Synthesis of novel fused β-lactams by intramolecular 1,3-dipolar cycloadditions. Part 2. (8S,8aR)-7,8-dihydro-7-oxo-8-phenoxyacetamido-8aH-azeto[1,2-a]-v-triazolo[3,4-c]pyrimidine-5-carboxylic acids

Abstract

The penicillin-derived (3R,4R)-4-methylthio-3-triphenylmethylaminoazetidin-2-one (10) has been converted into (3S,4R)-4-azido-1-(1-t-butoxycarbonylbut-3-ynyl)-3-triphenylmethylaminoazetidin-2-one (15a), which provided t-butyl(8S,8aR)-4,5,7,8-tetrahydro-7-oxo-8-triphenylmethylamino-8aH-azeto[1,2-a]-v-triazolo-[3,4-c]pyrimidine-5-carboxylate (16a) when heated in refluxing toluene. Conversion of (16a) into t-butyl (8S,8aR)-7,8-dihydro-7-oxo-8-triphenylmethylamino-8aH-azeto[1,2-a]-v-triazolo[3,4-c]pyrimidine-5-carboxylate (14a) was then accomplished via an α-selenenylation, oxidation sequence. Removal of the amino-protecting group from (14a), followed by acylation with phenoxyacetyl chloride and de-esterification provided the desired (8S,8aR)-7,8-dihydro-7-oxo-8-phenoxyacetamido-8aH-azeto[1,2-a]-v-triazolo[3,4-c]pyrimidine-5-carboxylic acid (20).
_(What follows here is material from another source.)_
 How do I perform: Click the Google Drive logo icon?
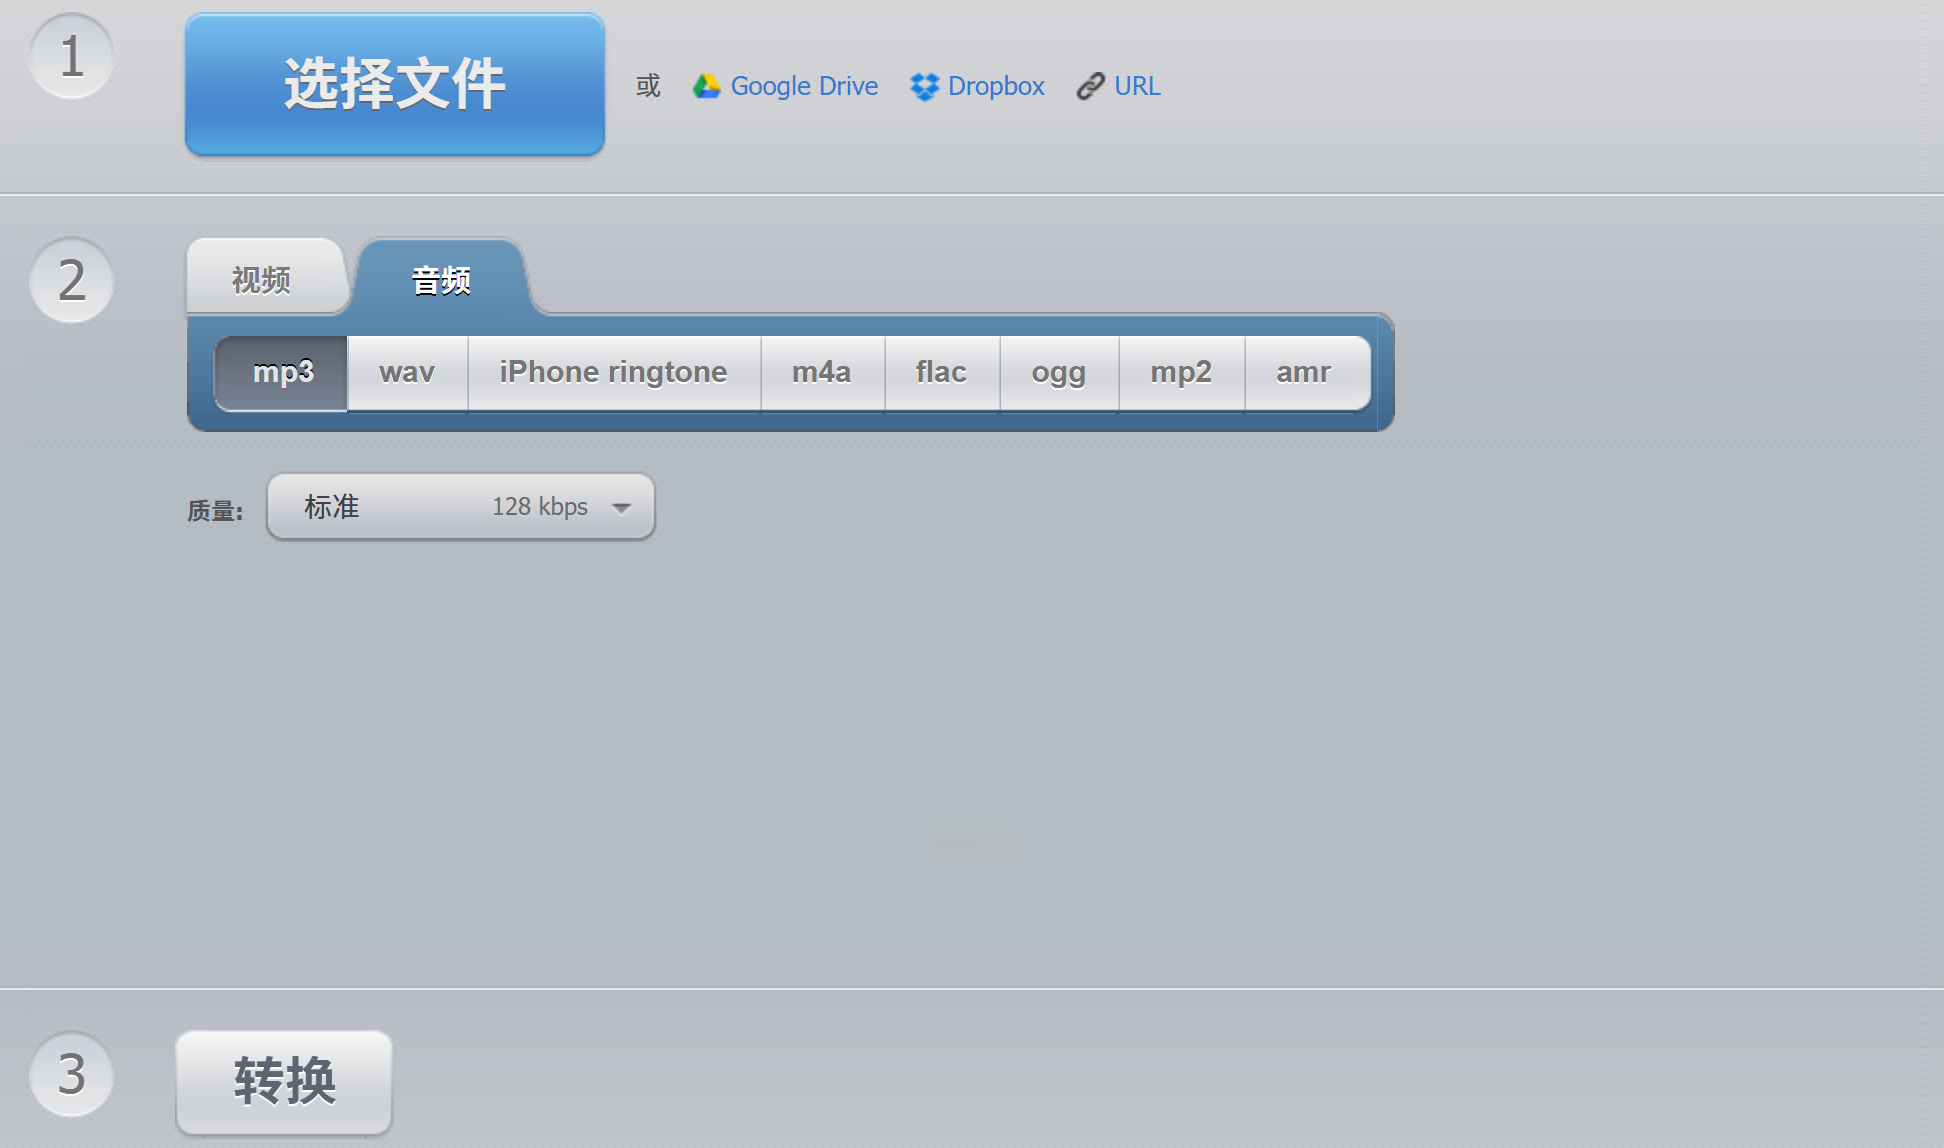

Another intramolecular cycloaddition between an acetylene and an azido-group afforded t-butyl (8S,8aR)-7,8-dihydro-7-oxo-4-hydroxy-4-methyl-8-triphenylmethylamino-8aH-azeto[1,2-a]-v-triazolo[3,4-c]-pyrimidine-5-carboxylate (27). Sequential treatment of (27) with thionyl chloride and 1,8-diazabicyclo[5.4.0]undec-7-ene gave t-butyl (8S,8aR)-7,8-dihydro-7-oxo-4-methyl-8-triphenylmethylamino-8aH-azeto[1,2-a]-v-triazolo-[3,4-c]pyrimidine-5-carboxylate (34), which was converted into (8S,8aR)-7,8-dihydro-7-oxo-4-methyl-8-phenoxyacetamido-8aH-azeto[1,2-a]-v-triazolo[3,4-c]pyrimidine-5-carboxylic acid (36). Compounds (20), its 3-phenyl analogue (22), and (36), all showed varying degrees of antibacterial activity.